Web site owners use the /robots.txt file to give instructions about their site to web robots; this is called The Robots Exclusion Protocol.
It works likes this: a robot wants to visit a Web site URL, say http://www.example.com/welcome.html. Before it does so, it firsts checks for http://www.example.com/robots.txt, and finds:
User-agent: * Disallow: /
The “User-agent: *” means this section applies to all robots. The “Disallow: /” tells the robot that it should not visit any pages on the site.
There are two important considerations when using /robots.txt:
1) robots can ignore your /robots.txt. Especially malware robots that scan the web for security vulnerabilities, and email address harvesters used by spammers will pay no attention.
2) the /robots.txt file is a publicly available file. Anyone can see what sections of your server you don’t want robots to use.
So please don’t try and use the robots.txt file to hide private information or passwords.
Where should I put my robots.txt file?
It should be in your root folder. In other words, yourdomain.com/robots.txt
NOT: yourdomain.com/shop/robots.txt
Got it? Good!
How to create a Robots.txt file
Go to your FTP program or cpanel and create a new file. It should be a .txt file, and obviously, it will be named: Robots.txt
Once you have your new file you will need to edit it and add your rules for the robots to follow.
What would normally happen here is that you would get a series of complex rules and codes to follow, at which point you will more than likely be banging your head against your desk. But I am going to show you a sneaky trick to get a great Robots file in less than 30 seconds….
STEAL IT FROM SOMEONE ELSE
![]()
How to Steal Someone Else’s Robots.txt File
Step one is to go to church and ask baby Jesus to forgive what you are about to do, then, when you are free from guilt, hook up to the churches Wi-Fi (do churches have Wi-Fi?), it may be a more effective way of communicating with god.
Anyway, they key here is to find an authority website that uses the same platform as your site. So, for example, if you are using Wordpress, then why not copy the robots file from John Chow: John Chow’s Robots File
We already know that the robots file will be placed in the root directory, so we just add /robots.txt to the web domain.
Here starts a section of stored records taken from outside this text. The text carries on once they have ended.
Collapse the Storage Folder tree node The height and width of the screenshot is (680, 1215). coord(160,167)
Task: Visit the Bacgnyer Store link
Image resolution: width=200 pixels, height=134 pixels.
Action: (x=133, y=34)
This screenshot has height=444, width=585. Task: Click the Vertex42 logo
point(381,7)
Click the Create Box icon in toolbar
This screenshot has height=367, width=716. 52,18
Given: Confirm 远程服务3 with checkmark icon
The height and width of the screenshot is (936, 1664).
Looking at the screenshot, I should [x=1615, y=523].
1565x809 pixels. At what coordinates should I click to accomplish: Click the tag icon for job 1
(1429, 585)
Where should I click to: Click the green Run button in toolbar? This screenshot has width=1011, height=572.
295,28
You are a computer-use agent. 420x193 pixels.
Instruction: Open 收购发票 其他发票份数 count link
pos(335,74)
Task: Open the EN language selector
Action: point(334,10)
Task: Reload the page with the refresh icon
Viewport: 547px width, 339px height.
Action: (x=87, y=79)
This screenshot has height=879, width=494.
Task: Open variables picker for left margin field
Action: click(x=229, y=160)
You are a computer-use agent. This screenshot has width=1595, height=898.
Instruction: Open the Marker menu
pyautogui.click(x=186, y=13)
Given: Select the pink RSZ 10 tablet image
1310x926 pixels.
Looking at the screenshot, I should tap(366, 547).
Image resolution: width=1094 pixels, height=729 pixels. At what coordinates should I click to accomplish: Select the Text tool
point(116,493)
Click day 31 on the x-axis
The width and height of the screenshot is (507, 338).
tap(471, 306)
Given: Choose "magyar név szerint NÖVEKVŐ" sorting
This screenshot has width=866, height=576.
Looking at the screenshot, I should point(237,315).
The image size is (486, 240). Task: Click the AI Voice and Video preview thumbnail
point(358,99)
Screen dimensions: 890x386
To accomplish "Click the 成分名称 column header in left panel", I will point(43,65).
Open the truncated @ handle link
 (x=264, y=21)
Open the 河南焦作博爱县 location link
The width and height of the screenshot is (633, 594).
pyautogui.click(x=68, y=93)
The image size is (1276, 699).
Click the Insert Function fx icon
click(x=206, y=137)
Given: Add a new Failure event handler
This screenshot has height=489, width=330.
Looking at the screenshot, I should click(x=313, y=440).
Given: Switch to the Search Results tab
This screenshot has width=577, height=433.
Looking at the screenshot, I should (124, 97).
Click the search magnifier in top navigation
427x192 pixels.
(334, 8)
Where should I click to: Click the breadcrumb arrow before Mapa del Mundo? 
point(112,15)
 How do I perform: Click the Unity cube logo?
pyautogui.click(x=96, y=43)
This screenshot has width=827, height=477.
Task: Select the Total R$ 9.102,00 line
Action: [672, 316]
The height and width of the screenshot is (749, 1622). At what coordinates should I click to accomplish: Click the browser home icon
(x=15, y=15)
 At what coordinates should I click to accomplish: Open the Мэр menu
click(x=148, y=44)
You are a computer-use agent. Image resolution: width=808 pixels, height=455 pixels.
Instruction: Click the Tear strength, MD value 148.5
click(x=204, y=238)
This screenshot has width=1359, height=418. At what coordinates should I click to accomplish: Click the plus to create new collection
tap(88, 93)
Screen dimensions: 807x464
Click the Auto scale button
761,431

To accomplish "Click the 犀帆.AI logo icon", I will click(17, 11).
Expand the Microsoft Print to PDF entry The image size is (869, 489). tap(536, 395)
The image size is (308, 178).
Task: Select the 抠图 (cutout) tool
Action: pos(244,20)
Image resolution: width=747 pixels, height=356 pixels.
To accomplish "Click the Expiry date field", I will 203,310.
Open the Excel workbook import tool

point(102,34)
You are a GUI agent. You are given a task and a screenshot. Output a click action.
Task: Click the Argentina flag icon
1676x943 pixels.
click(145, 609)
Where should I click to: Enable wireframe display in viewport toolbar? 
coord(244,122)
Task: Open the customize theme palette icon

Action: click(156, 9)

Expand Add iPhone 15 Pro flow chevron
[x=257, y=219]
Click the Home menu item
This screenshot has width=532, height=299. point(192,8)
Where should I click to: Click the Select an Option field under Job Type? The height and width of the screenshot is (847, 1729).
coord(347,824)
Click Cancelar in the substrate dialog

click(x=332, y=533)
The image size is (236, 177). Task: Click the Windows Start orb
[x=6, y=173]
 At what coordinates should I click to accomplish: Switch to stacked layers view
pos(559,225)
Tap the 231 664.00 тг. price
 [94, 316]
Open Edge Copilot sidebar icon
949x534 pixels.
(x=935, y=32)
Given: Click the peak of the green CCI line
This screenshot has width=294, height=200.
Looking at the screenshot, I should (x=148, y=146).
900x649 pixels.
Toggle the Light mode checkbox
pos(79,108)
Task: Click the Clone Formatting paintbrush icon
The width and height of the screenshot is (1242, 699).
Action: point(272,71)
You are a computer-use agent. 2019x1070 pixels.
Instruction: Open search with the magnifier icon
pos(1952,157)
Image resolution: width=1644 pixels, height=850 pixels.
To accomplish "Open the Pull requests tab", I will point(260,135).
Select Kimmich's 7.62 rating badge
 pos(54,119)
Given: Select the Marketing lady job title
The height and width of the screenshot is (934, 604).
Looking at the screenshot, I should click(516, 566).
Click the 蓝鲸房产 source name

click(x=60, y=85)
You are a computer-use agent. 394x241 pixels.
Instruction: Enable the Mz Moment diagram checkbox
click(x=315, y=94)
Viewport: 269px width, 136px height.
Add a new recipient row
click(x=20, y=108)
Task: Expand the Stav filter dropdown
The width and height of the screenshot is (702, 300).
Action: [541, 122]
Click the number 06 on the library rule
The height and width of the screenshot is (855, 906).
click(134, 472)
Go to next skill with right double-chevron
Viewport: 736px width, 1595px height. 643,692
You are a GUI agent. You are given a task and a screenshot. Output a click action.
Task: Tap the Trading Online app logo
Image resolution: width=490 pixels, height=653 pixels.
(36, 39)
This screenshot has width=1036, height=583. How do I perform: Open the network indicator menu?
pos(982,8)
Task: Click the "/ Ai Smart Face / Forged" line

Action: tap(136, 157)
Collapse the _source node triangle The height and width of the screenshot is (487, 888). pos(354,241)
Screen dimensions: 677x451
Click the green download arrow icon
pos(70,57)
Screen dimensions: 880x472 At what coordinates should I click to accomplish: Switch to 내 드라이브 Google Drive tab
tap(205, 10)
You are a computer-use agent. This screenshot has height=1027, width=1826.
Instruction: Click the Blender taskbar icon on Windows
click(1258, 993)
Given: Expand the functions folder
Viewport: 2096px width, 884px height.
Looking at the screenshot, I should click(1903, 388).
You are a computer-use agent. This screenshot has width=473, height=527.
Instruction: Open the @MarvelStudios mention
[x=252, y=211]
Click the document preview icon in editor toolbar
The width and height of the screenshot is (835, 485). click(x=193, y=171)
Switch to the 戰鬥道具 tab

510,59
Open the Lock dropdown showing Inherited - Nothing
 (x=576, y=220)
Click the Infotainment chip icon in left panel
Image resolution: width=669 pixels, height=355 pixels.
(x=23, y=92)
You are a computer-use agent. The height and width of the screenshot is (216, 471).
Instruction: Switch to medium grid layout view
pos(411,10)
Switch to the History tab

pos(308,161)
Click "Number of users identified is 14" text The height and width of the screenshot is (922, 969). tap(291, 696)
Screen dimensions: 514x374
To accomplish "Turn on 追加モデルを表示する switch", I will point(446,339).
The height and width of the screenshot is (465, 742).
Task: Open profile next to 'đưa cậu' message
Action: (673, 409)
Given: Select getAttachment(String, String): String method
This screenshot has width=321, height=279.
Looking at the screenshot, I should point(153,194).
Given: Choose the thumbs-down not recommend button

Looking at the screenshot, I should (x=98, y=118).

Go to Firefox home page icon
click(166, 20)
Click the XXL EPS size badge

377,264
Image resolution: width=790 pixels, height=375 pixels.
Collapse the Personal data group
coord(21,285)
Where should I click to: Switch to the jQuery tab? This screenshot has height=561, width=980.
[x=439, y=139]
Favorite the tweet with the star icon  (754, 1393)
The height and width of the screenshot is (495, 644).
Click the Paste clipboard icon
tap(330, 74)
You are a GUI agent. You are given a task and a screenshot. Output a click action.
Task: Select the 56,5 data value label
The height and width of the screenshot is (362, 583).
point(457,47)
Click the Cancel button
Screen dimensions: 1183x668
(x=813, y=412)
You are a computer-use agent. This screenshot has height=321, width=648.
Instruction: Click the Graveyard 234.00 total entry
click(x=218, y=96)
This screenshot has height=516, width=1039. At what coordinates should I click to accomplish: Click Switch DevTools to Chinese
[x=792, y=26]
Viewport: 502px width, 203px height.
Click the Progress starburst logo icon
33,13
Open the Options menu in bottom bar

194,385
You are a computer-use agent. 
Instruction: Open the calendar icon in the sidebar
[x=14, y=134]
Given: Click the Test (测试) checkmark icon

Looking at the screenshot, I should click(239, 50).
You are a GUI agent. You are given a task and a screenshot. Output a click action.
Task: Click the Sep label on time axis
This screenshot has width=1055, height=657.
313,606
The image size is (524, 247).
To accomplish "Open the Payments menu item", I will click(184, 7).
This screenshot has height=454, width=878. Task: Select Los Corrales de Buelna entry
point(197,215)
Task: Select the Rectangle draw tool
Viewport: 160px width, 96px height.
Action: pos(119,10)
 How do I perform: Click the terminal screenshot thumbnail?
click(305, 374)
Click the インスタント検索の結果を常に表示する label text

Using the above example we have a great Wordpress Robots.txt file:
sitemap: http://www.johnchow.com/sitemap.xml User-agent: * Disallow: /cgi-bin/ Disallow: /go/ Disallow: /wp-admin/ Disallow: /wp-includes/ Disallow: /author/ Disallow: /page/ Disallow: /category/ Disallow: /wp-images/ Disallow: /images/ Disallow: /backup/ Disallow: /banners/ Disallow: /archives/ Disallow: /trackback/ Disallow: /feed/ User-agent: Googlebot-Image Allow: /wp-content/uploads/ User-agent: Mediapartners-Google Allow: / User-agent: duggmirror Disallow: /
We now replace the sitemap with our own sitemap, you may also wish to remove the disallow for Duggmirror, they saved my site once when it got Dugg.
Paste the above into your file and save.
Bam! You have a killer robots.txt file.
Here are some more interesting Robots.txt files for the geeks:
The Whitehouse Robots.txt file
The Google.com Robots.txt file
if you are really bored then you should read the robots.txt file at Webmaster World it seems to be full of stories, advice and articles…. weird.